Zambia’s solar sector has attracted global attention due to the very low costs of electricity procured via the first round of the so-called scaling solar program in 2015.
Last week, Zambia also attracted attention mainly because of the publication of the names of 12 firms whose bids pre-qualified under the second round of the scaling solar program. pv magazine has gathered the latest information concerning all portions of the country’s solar sector.
Scaling solar projects
Regarding the PV projects qualified under the first round of the scaling solar program in Zambia, a member of the International Finance Corporation (IFC) told pv magazine that two projects totalling 75 MW will reach financial close by the end of the summer.
In February, Zambia’s Industrial Development Corporation (IDC) signed a new agreement with the IFC to develop up to 500 MW of renewable energy through two to four projects. The second round of the scaling solar program that shortlisted successful bidders last week concerns the first 180 MW of solar PV capacity out of the total 500 MW of capacity agreed to be developed.
The list of the successful bidders can be found via this link.

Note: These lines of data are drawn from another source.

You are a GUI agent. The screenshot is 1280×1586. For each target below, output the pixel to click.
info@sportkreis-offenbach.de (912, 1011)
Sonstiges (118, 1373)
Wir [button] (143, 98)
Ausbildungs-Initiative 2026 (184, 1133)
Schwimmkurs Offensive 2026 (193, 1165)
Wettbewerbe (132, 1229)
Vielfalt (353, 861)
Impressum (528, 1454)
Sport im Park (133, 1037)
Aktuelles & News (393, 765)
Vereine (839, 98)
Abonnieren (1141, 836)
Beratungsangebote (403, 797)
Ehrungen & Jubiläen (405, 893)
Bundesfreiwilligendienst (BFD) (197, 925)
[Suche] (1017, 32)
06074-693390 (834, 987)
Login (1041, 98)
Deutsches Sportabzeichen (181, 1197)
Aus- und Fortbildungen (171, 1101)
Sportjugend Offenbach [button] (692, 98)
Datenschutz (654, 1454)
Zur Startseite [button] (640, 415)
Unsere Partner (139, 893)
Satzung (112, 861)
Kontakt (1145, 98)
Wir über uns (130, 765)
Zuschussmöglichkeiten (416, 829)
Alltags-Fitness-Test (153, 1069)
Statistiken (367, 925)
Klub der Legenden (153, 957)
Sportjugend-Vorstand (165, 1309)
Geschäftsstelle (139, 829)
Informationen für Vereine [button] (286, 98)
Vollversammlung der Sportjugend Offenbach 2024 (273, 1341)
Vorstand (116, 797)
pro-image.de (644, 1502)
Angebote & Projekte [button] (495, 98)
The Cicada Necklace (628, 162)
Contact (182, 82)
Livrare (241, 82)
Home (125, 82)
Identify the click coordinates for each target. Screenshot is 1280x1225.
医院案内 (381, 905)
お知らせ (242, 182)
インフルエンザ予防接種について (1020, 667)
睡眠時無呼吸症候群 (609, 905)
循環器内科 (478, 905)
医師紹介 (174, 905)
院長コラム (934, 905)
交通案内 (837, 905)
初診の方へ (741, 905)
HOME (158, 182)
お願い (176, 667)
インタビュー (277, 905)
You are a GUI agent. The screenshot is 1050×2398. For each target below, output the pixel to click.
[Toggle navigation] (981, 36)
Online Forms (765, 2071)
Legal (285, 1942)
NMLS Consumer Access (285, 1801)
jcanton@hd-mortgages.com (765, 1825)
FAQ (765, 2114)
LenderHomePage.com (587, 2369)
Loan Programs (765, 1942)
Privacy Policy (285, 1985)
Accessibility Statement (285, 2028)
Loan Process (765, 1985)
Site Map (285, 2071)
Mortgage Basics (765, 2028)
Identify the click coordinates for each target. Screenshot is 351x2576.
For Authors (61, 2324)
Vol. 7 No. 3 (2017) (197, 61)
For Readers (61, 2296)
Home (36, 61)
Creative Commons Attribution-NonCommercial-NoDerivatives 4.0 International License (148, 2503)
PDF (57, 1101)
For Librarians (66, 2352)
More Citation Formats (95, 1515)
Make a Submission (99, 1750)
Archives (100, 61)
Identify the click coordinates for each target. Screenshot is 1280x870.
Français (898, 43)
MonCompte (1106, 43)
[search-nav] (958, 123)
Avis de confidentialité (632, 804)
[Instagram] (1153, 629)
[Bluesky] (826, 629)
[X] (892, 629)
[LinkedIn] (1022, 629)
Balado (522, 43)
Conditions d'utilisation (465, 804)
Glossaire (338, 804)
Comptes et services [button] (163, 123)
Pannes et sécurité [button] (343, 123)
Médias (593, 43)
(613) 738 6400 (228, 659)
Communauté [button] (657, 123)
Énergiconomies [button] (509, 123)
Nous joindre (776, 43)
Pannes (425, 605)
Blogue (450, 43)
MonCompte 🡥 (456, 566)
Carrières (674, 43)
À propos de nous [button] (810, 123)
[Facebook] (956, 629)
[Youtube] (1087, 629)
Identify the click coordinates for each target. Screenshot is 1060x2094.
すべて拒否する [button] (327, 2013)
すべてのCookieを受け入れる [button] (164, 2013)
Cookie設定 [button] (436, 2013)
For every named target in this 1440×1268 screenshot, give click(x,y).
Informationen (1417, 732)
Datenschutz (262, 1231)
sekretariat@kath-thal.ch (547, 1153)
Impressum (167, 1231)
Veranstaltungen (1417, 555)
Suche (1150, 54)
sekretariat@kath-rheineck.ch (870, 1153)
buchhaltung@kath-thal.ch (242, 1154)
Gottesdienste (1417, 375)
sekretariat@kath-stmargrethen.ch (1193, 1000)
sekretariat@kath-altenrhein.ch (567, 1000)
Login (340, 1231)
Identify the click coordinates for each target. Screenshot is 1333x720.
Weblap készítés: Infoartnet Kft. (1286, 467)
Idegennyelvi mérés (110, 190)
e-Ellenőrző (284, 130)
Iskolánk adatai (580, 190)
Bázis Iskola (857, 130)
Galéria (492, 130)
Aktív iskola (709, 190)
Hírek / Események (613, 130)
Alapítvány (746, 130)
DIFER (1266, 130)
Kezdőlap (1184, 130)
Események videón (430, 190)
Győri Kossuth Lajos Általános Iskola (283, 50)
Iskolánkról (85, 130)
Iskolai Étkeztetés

A new third scaling solar tender may be announced before the end of 2017, says the IDC.
Mini grids boost
During the AEF, which took place last week in Copenhagen, the US Trade and Development Agency (USTDA) signed a US$750,000 grant to the Standard Microgrid Initiatives firm, aiming for the large-scale deployment of solar with battery storage mini-grids in Zambia.
Zambia-based Standard Microgrid claims that it is reinventing the African utility with an innovative approach to distributed renewable energy services. Its system includes flexible, modular components with proprietary grid management tools that can deliver reliable AC. Its “10kW micro power utility can be deployed in three days, with the capacity to deliver power to upwards of 150 homes,” said Standard Microgrid Initiatives.
Furthermore, during the forum, InfraCo Africa, an investment company of London-based Private Infrastructure Development Group, an equity investor, also signed a Convertible Loan Agreement for the phased disbursement of up to US$3.5 million to Standard Microgrid Initiatives for the Zambia mini grids project.
Lida Fitts, regional director for Sub-Saharan Africa at the USTDA, told the AEF that the project will deploy a total of 150 mini grids units across Zambia and that Standard Microgrid Initiatives uses technology made in the U.S. with a business model tailored for Zambia specifically. USTDA aims to facilitate U.S. technology exports, Fitts added before the signature of the grant to Standard Microgrid Initiatives.
Reforming Zambia’s electricity sector
Speaking at the AEF, Zambia’s minister of energy and water development David Mabumba said there are very few private sector companies that are willing to develop projects up to 20 MW of capacity in Zambia.
For this reason, the ministry, together with the World Bank and Germany’s government, are looking at the legal documents linked to the power purchase agreement (PPA) procedure. “Our aim is to standardise the PPA agreement process, to encourage the private sector to step in. Germany’s government is funding this work,” added Mabumba.
However, investors won’t come to Zambia unless we reform our electricity tariffs too, stressed the energy minister. “Zambian electricity tariffs are not currently cost reflective, driving the private sector away, and this is why we decided to increase the residential and business tariffs starting in May,” he explained, adding that this effort needs to continue and conclude by 2019.